Habitat loss is another major threat to amphibians around the world. In dry places such as Spain, irrigation systems are used for the cultivation of agriculture. In the past, large sources of water, such as ponds and large pipes, were used for these irrigation systems. These large bodies of water were great for the amphibians to live and reproduce in, Beneyto said. Today, they are being substituted by smaller tubes to avoid water loss. Amphibians are unable to reproduce inside these tubes, causing their population to diminish.

Humans are destroying the rainforests and lands where amphibians thrive, and this is threatening the existence of amphibians. As humans install more irrigation systems, the result is less space for amphibians to live, eat and reproduce.
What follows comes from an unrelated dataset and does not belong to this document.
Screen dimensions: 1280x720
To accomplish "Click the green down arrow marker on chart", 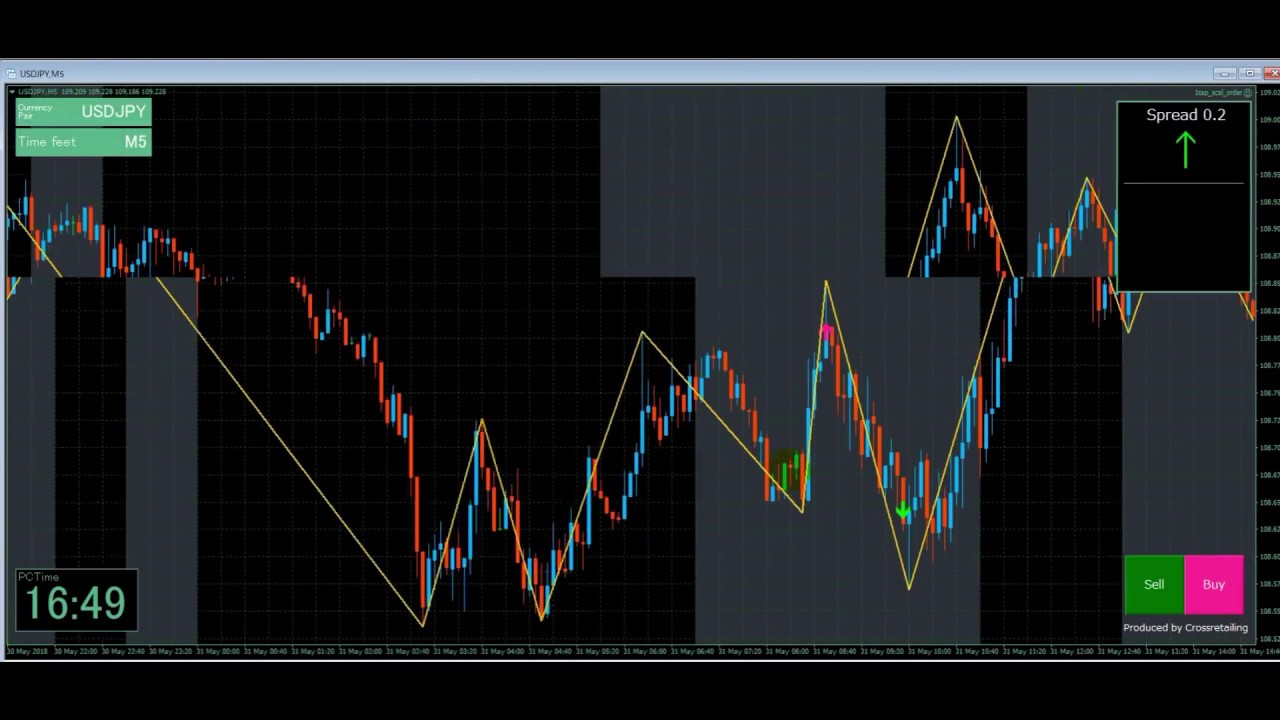I will 903,512.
Beneyto believes the problem of global warming and its effects on rising temperatures will worsen with time. When temperatures in the atmosphere rise, the amphibians seek out lower temperatures, so they travel to higher altitudes where the climate is cooler. The higher they travel, the less space there is to live and reproduce. Beneyto says that eventually the amphibians will run out of space, and they will die.

At least one-third of the 6,300 species of amphibians are threatened with extinction, according to Wake and Vredenburg, and the trend “is likely to accelerate because most amphibians occur in the tropics and have small geographic ranges that make them susceptible to extinction.”

It’s been nearly a quarter-century since the fate of the golden toad alerted scientists to an emerging problem. An increase in water temperatures has caused the relentless chytrid fungus to prosper, leaving thousands of species of amphibians worldwide threatened with the possibility of extinction. As pollution, rising water temperatures, disease and deforestation continue to occur, the future for amphibians appears murky.